Bien que riche en détails et traitant parfois de façon originale d’un sujet fascinant qui demeure trop peu étudié, cet ouvrage est inégal et laissera le lecteur sur sa faim. L’auteur alterne entre de longues listes purement factuelles et descriptives (le 4e chapitre presque en son ensemble, par exemple) et des séquences ponctuées de commentaires subjectifs, et ce, au détriment d’une analyse plus en profondeur des relations extérieures de l’Iran (en p. 194, par exemple, l’auteur considère qu’à la suite de la révolution islamique, « comme il n’y a pas de concept d’État dans l’islam, l’Iran s’enfonçait à grands pas dans l’irrationnel »). De plus, une densité surprenante d’erreurs factuelles et de fautes d’orthographe s’ajoute à de fréquentes interprétations certainement contestables.
On lira, par exemple, que la Russie « compta sur l’appui de l’Iran pour l’évacuation de son pétrole à travers le territoire iranien », ce qui fera certainement sursauter, à tout le moins, plus d’un Russe. Yakemtchouk écrit également que l’hostilité de l’Administration Bush, illustrée par le fameux discours sur l’axe du mal de 2002, a jeté l’Iran « dans les bras de la Russie », ce qui dénote une complète incompréhension de la réalité politique et historique des relations très complexes, mais toujours empreintes de méfiance et souvent d’hostilité, entre ces deux pays. De surcroît, peu d’efforts sont consacrés à une mise en contexte appropriée, ce qui conduit régulièrement à des conclusions incomplètes. À aucun moment, par exemple, l’auteur n’explique le fonctionnement complexe du régime clérical mis en place après 1979, selon lequel le pouvoir est distribué entre plusieurs centres décisionnels qui se font constamment compétition dans le but d’influencer les politiques du pays. Selon ce système, le président n’est qu’un joueur parmi plusieurs, et est même loin d’être le plus influent, ce dernier rôle étant réservé au guide suprême. Par conséquent, lorsque l’auteur discute de certaines déclarations ou actions du président ou de son ministre des Affaires étrangères, il laisse croire au lecteur peu familier avec la réalité iranienne que ces faits ont une influence bien plus importante qu’en réalité – une erreur régulièrement commise par les médias occidentaux, surtout à l’égard du président actuel.
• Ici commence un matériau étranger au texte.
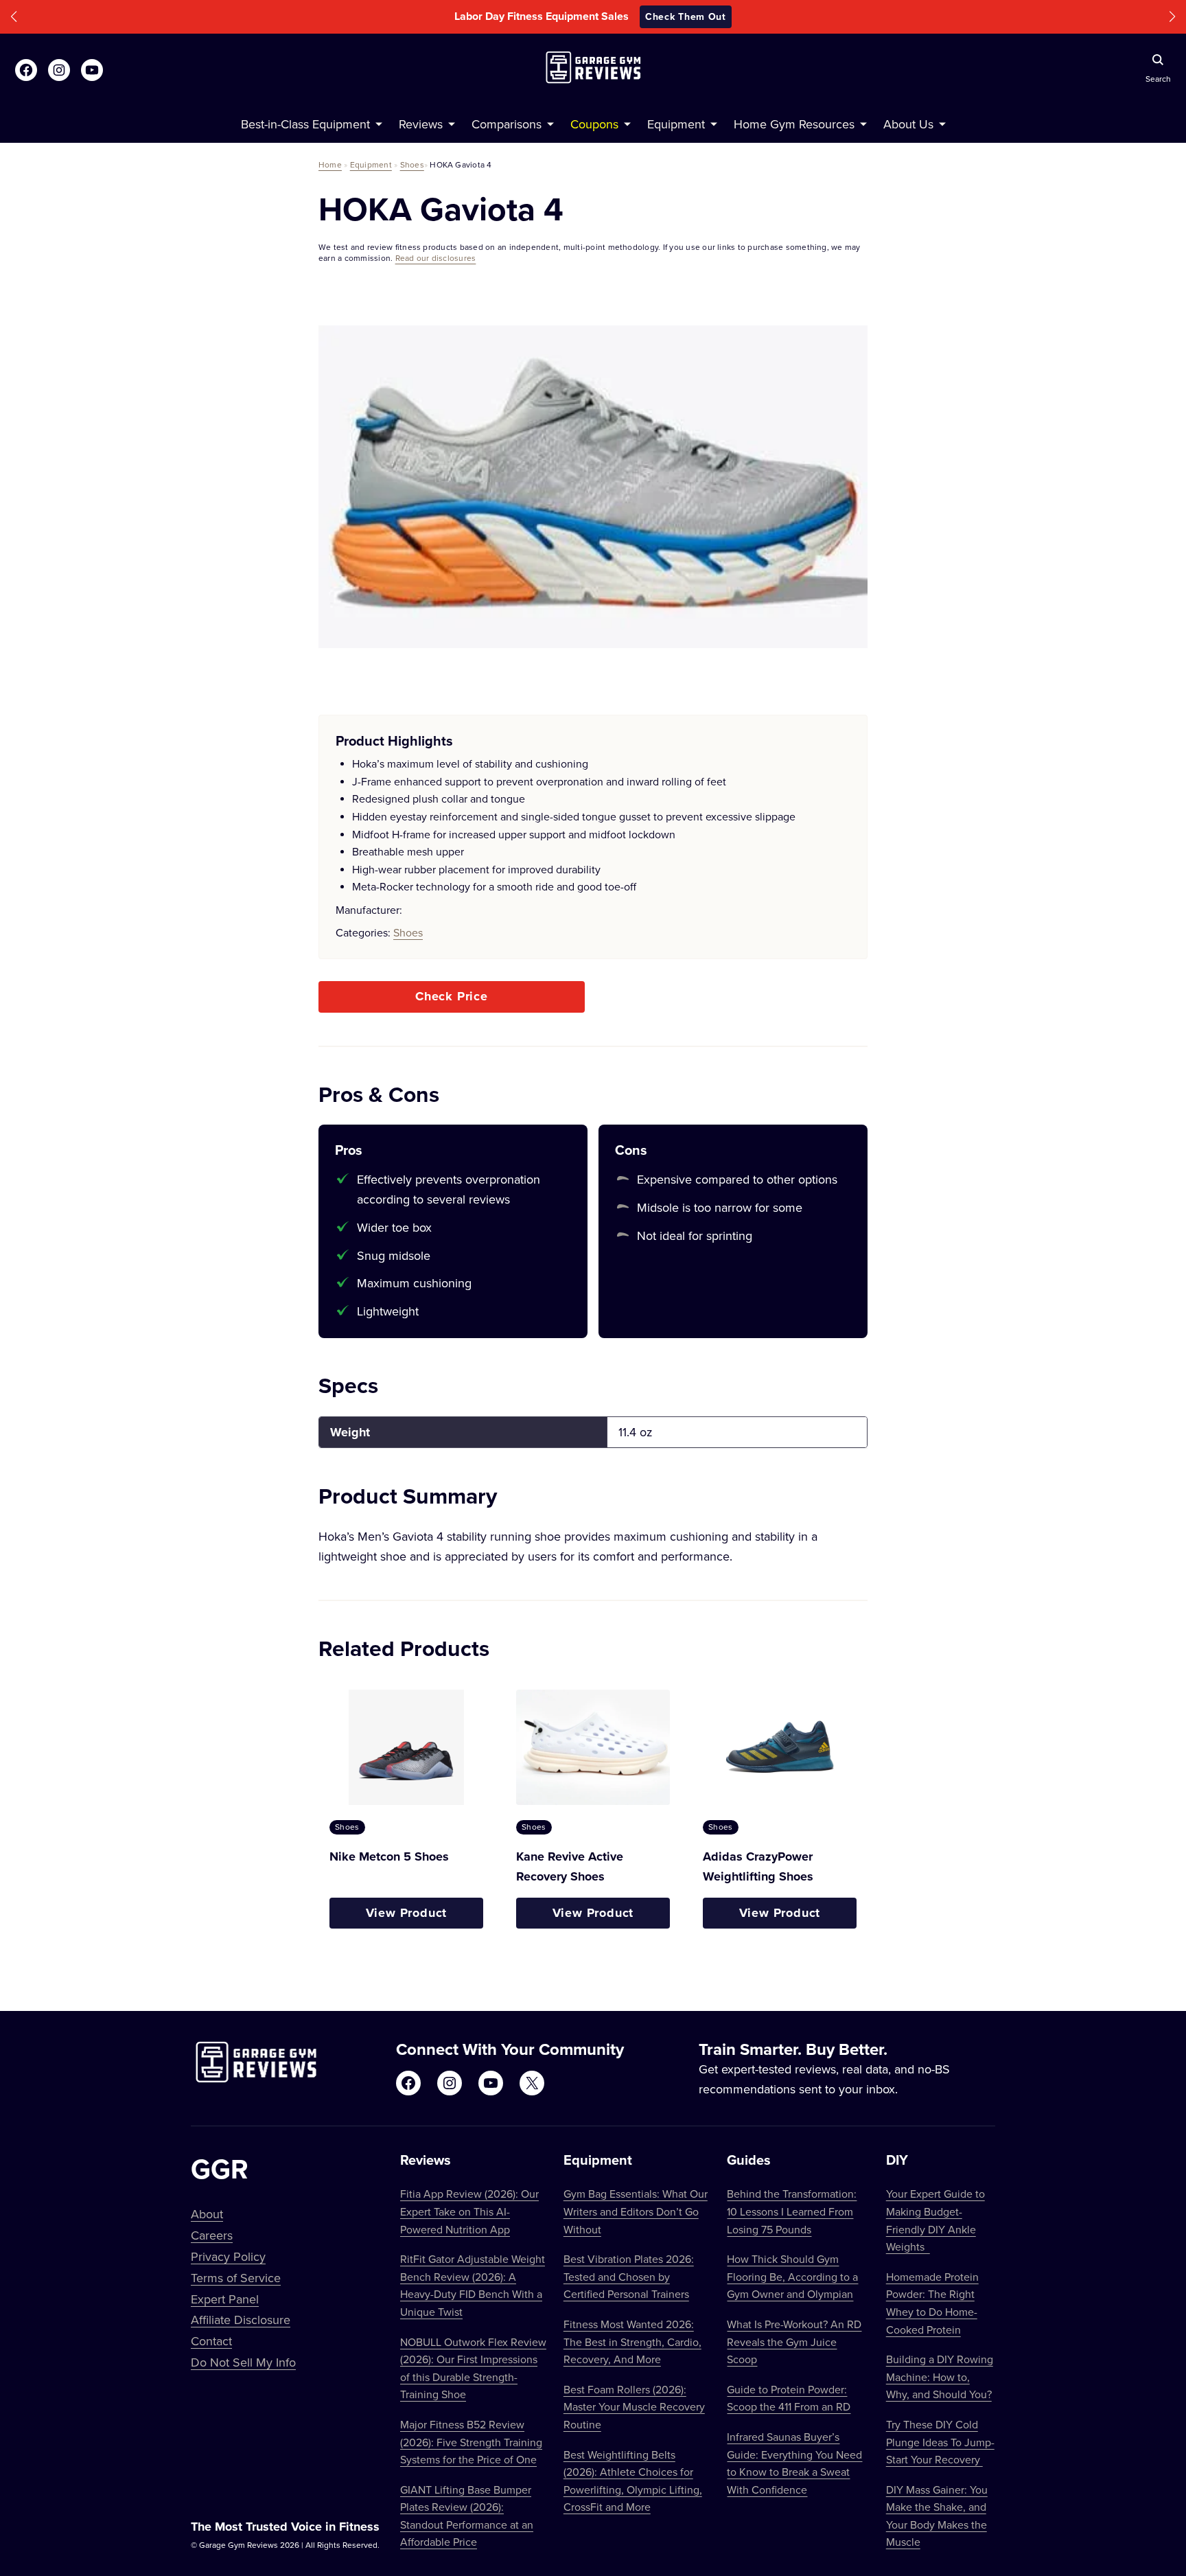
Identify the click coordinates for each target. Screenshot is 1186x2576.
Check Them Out (685, 16)
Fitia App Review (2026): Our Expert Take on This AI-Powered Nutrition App (469, 2211)
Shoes (412, 164)
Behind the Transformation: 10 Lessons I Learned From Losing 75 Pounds (792, 2211)
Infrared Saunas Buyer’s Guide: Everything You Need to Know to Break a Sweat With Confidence (794, 2463)
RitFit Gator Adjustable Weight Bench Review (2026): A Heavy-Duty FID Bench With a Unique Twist (472, 2285)
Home (330, 164)
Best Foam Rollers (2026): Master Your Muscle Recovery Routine (634, 2407)
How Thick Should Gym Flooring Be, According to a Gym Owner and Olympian (792, 2276)
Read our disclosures (435, 258)
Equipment (371, 164)
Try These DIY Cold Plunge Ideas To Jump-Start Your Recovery (940, 2442)
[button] (13, 16)
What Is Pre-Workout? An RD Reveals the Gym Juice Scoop (794, 2341)
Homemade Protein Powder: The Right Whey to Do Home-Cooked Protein (932, 2303)
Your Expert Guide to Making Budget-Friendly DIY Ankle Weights (935, 2220)
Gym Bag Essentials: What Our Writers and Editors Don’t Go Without (635, 2211)
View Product (406, 1913)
En outre, l’auteur utilise parfois des sources peu objectives, sans les mettre en contexte, et ne semble pas faire d’efforts pour y discerner un biais quelconque. Par exemple, il cite l’ex-premier ministre du Pakistan, Benazir Bhutto, qui a déclaré au parlement iranien en 1995 qu’Islamabad « observait une stricte neutralité face à la guerre civile en Afghanistan ». Enfin, les conclusions que nous propose M. Yakemtchouk sont profondément décevantes. En effet, après avoir averti le lecteur que « personne n’est en mesure de prévoir » comment évolueront les choses, il se contente d’insister sur la nécessité d’« aboutir à des accords mutuellement avantageux » pour toutes les parties impliquées, mentionnant au passage qu’il espère que « la sagesse prévaudra ».